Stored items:
+-------+

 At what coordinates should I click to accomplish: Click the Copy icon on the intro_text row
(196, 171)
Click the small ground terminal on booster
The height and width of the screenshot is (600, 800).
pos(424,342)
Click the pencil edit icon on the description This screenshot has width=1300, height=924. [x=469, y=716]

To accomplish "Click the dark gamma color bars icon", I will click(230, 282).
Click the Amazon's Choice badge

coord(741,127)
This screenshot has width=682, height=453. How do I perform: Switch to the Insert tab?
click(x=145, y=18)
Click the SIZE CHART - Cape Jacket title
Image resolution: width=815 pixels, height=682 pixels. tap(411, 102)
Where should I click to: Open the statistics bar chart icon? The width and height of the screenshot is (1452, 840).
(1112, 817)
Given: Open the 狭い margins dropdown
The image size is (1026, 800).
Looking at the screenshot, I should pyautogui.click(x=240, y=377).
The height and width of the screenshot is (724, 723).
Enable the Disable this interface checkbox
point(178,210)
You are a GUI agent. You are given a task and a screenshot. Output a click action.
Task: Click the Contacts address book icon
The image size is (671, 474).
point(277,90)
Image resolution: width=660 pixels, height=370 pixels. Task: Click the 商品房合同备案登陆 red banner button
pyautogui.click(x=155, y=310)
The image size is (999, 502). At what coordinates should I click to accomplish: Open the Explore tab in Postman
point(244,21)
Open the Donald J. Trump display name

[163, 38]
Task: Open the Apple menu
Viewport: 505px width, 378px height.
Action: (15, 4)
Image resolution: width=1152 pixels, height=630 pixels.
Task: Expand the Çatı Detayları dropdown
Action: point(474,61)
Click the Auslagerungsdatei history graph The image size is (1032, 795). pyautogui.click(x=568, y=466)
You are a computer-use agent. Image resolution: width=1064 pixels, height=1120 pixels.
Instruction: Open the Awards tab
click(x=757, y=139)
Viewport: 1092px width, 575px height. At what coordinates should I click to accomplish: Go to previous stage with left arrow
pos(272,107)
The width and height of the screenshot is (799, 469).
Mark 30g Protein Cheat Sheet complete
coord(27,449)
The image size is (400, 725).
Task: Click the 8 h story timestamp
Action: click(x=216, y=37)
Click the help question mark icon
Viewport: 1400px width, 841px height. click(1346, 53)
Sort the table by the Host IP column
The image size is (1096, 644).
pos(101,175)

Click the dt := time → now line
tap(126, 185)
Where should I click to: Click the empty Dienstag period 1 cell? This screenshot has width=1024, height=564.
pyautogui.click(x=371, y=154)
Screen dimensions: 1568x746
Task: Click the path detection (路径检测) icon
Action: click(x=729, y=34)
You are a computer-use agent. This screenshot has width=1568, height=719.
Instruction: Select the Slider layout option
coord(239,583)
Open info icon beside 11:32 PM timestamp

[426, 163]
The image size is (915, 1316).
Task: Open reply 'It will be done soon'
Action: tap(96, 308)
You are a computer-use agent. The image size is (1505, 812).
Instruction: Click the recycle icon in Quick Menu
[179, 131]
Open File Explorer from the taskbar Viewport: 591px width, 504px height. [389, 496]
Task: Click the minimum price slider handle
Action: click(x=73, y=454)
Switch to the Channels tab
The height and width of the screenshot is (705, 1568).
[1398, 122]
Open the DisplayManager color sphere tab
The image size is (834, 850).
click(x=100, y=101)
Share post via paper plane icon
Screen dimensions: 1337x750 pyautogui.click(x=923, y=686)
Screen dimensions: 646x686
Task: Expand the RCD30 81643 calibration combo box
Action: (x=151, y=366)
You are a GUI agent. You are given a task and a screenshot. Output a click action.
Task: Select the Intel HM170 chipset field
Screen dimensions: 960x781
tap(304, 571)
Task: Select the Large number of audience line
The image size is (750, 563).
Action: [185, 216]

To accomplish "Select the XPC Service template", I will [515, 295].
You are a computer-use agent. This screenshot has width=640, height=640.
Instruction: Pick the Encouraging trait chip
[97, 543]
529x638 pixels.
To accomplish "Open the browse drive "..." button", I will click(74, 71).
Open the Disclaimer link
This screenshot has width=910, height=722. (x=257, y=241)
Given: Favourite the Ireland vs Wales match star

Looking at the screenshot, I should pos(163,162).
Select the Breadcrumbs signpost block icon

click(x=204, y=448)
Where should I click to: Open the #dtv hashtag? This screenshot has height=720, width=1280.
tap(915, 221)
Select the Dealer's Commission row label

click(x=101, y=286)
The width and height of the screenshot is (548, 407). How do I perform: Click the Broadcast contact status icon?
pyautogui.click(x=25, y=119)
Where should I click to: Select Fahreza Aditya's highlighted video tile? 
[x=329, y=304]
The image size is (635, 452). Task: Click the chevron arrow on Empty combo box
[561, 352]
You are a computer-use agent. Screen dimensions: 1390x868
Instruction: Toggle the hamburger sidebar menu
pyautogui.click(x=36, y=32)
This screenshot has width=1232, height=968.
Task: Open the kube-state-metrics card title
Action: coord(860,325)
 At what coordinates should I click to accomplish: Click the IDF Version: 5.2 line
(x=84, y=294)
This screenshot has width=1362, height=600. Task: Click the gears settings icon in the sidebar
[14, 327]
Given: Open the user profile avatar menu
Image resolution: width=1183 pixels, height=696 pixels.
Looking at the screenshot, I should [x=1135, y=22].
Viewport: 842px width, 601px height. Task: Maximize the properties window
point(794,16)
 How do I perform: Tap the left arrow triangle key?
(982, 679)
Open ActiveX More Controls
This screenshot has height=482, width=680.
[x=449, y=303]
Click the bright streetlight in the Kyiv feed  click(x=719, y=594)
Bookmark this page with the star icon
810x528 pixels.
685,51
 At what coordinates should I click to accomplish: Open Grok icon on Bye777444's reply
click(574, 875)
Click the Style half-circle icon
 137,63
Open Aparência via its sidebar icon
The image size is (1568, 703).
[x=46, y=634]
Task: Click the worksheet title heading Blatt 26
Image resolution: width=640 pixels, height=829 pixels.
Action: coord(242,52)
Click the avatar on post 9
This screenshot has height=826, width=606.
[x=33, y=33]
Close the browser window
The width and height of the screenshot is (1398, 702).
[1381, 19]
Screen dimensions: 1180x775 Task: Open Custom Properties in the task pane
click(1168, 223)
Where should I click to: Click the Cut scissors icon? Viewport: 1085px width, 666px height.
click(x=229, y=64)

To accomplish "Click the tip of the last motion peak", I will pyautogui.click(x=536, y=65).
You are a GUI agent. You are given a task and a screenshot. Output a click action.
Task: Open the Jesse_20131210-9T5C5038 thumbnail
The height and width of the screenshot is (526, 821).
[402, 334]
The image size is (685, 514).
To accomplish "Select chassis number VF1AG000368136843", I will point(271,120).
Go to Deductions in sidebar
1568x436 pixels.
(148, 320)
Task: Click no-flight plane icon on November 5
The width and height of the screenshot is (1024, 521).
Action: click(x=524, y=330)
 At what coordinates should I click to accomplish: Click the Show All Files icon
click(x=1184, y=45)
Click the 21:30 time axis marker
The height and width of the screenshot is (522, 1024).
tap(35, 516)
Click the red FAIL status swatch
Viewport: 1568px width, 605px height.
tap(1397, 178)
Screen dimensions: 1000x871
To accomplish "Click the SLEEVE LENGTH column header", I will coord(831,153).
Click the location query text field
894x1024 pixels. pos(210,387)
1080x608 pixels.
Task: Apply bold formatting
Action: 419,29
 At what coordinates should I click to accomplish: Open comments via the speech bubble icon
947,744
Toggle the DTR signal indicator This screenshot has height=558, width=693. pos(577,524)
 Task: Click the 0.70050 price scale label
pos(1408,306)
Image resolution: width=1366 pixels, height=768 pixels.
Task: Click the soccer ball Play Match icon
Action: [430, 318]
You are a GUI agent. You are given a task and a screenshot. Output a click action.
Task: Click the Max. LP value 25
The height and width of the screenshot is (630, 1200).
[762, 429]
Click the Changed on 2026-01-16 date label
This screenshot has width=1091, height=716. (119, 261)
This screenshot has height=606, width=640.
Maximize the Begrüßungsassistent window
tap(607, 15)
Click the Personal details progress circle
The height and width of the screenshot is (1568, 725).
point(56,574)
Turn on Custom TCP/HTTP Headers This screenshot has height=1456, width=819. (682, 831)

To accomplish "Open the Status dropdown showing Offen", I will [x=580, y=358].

+-------+

Your assignment =
Transcribe the records above from the line holding "The image size is (685, 514)." down to the line holding "Click the 21:30 time axis marker", inclusive, without adding anything.

Your solution =
The image size is (685, 514).
To accomplish "Select chassis number VF1AG000368136843", I will point(271,120).
Go to Deductions in sidebar
1568x436 pixels.
(148, 320)
Task: Click no-flight plane icon on November 5
The width and height of the screenshot is (1024, 521).
Action: click(x=524, y=330)
 At what coordinates should I click to accomplish: Click the Show All Files icon
click(x=1184, y=45)
Click the 21:30 time axis marker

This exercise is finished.